Kutipan -
---*---

Model penanganan kendala kepuasan belajar matematika tingkat SMA/sederajat
Abstract
Abstrak
Program ini bertujuan untuk mengeksplorasi kendala-kendala dan mencatat kebuntuan sehingga pertentangan (konflik) yang sama tidak akan muncul lagi untuk selanjutnya dengan menganalisis dan menyimpan alasan jalan buntu, dan menggunakannya untuk memandu keputusan doing math masa depan. Satu kendala proses pembelajaran matematika selama ini adalah karena dijalankannya latihan pra-pemrosesan atau tetapi melakukan pencarian mundur. Sementara, kendala baru disajikan dari suatu algoritma yang menemui situasi jalan buntu, atau melalui pendekatan induksi pada saat seharusnya tidak dilakukan. Kendala ini tidak membantu sewaktu strategi kendali mundur digunakan dan tidak akan pernah terulang kembali. Sebaliknya, fakta matematis yang muncul akan bertentangan dengan struktur sistem, sehingga terekam informasi dalam bentuk kendala eksplisit baru. Bahan ajar (modul pembelajaran) yang ada saat ini masih bersifat mandiri, jauh dari skema representasi masalah dan algoritma untuk memecahkannya. Peserta pengabdian adalah guru MGMP Pendidikan Matematika di Kabupaten Mempawah. Metode pelaksanaan dilakukan dalam tujuh tahap. Hasil kegiatan ini adalah guru MGMP Pendidikan Matematika di Mempawah teramati selalu berhadapan dengan kemampuan penyelesaian masalah. Ternyata, mereka masih harus dibekali agar berkemampuan: representasi, operasionalisasi, menyusun hipotesis-hipotesis alternatif dan prosedur kerja, mengetes hipotesis untuk memperoleh hasilnya, dan memeriksa kembali.

---*---

Data Tersedia -
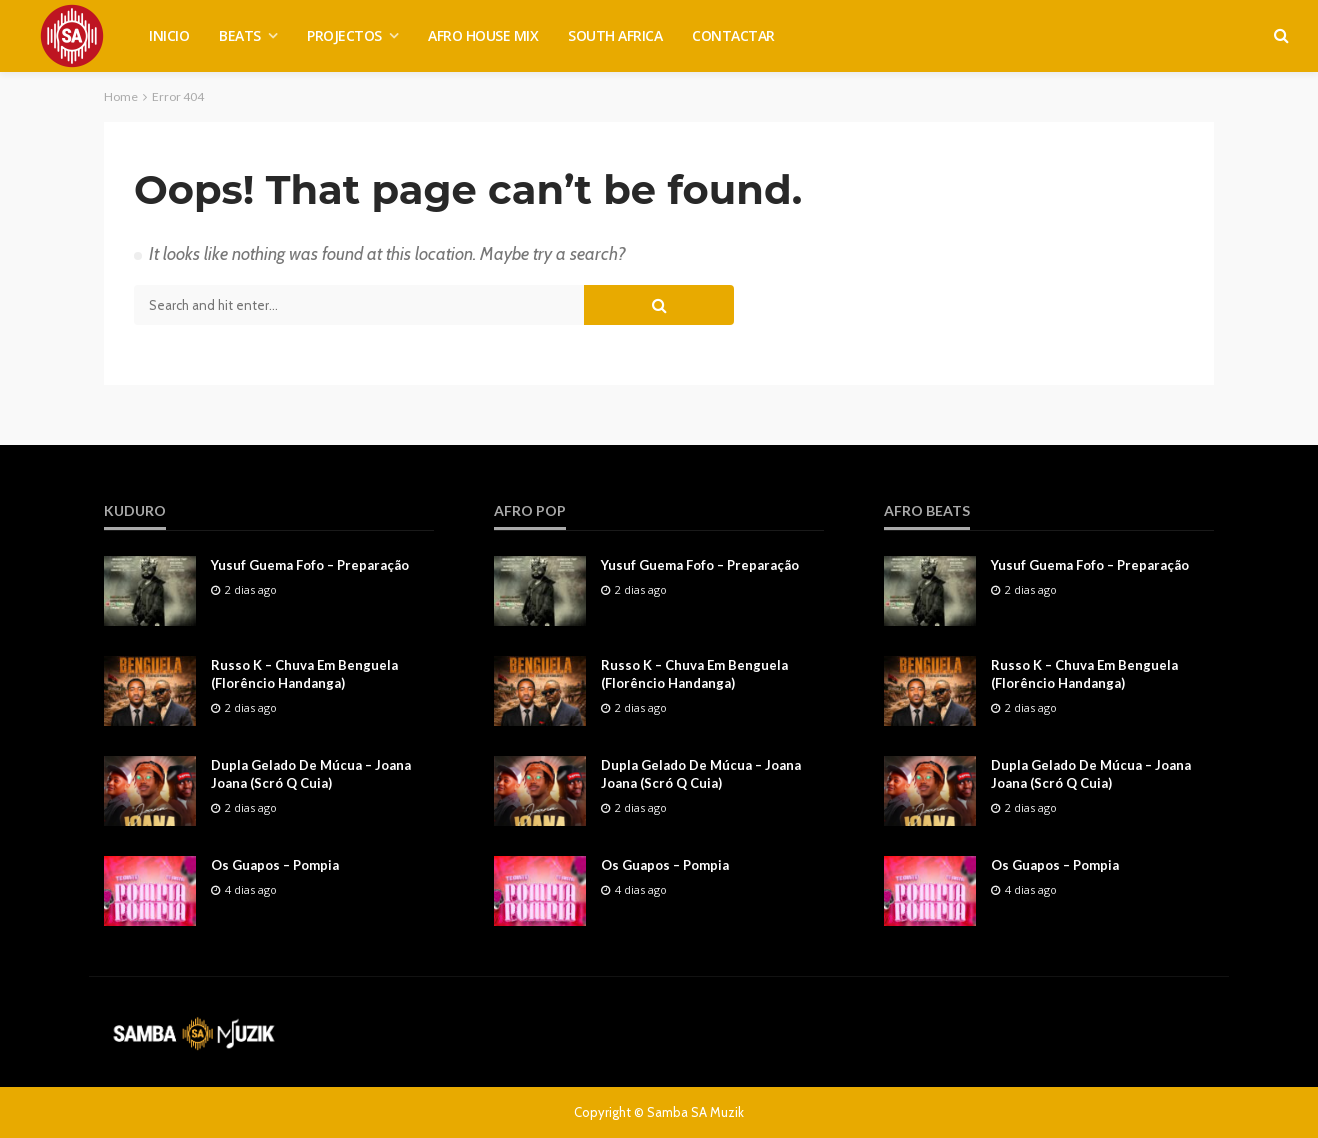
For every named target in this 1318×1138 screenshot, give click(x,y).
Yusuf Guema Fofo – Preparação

---*---

Daftar Tugas -
a. Jawab pertanyaan berikut berdasarkan abstrak tentang kendala belajar matematika SMA.
(i) Siapa peserta pengabdian dalam kegiatan ini?
(ii) Dalam berapa tahap metode pelaksanaan dilakukan?
(iii) Bagaimana sifat bahan ajar (modul pembelajaran) yang ada saat ini?
b. Teruskan abstrak tentang kendala belajar matematika SMA mulai setelah kalimat terakhirnya.

Jawaban Tiap Tugas -
a.
(i) Guru MGMP Pendidikan Matematika di Kabupaten Mempawah.
(ii) Tujuh tahap.
(iii) Masih bersifat mandiri, jauh dari skema representasi masalah dan algoritma untuk memecahkannya.

b.
Kata kunci: kendala kepuasan; model penanganan; matematika.
Abstract
This program aims to explore obstacles and record deadlocks so that similar conflicts will not arise again in the future by analyzing and storing the reasons for deadlocks, and using them to guide future math doing decisions. One obstacle in the mathematics learning process so far is due to carrying out pre-processing exercises or doing backward searches. Meanwhile, new constraints are presented from an algorithm that reaches a deadlock situation, or through an induction approach when it should not be used. This constraint is not helpful when a reverse control strategy is used and will never be repeated. On the other hand, the mathematical facts that emerge will conflict with the structure of the system, so that information is recorded in the form of new explicit constraints. The current teaching materials (learning modules) are still independent, far from problem representation schemes and algorithms for solving them. Service participants are MGMP Mathematics Education teachers in Mempawah Regency. The method for implementing community service activities is carried out in seven stages. The result of this activity was that MGMP Mathematics Education teachers in Mempawah were observed to always be dealing with problem solving abilities. Apparently, they still have to be equipped to be able to: represent, operationalize, develop alternative hypotheses and work procedures, test hypotheses to obtain results, and check again.
Keywords: satisfaction constraints; handling model; mathematics.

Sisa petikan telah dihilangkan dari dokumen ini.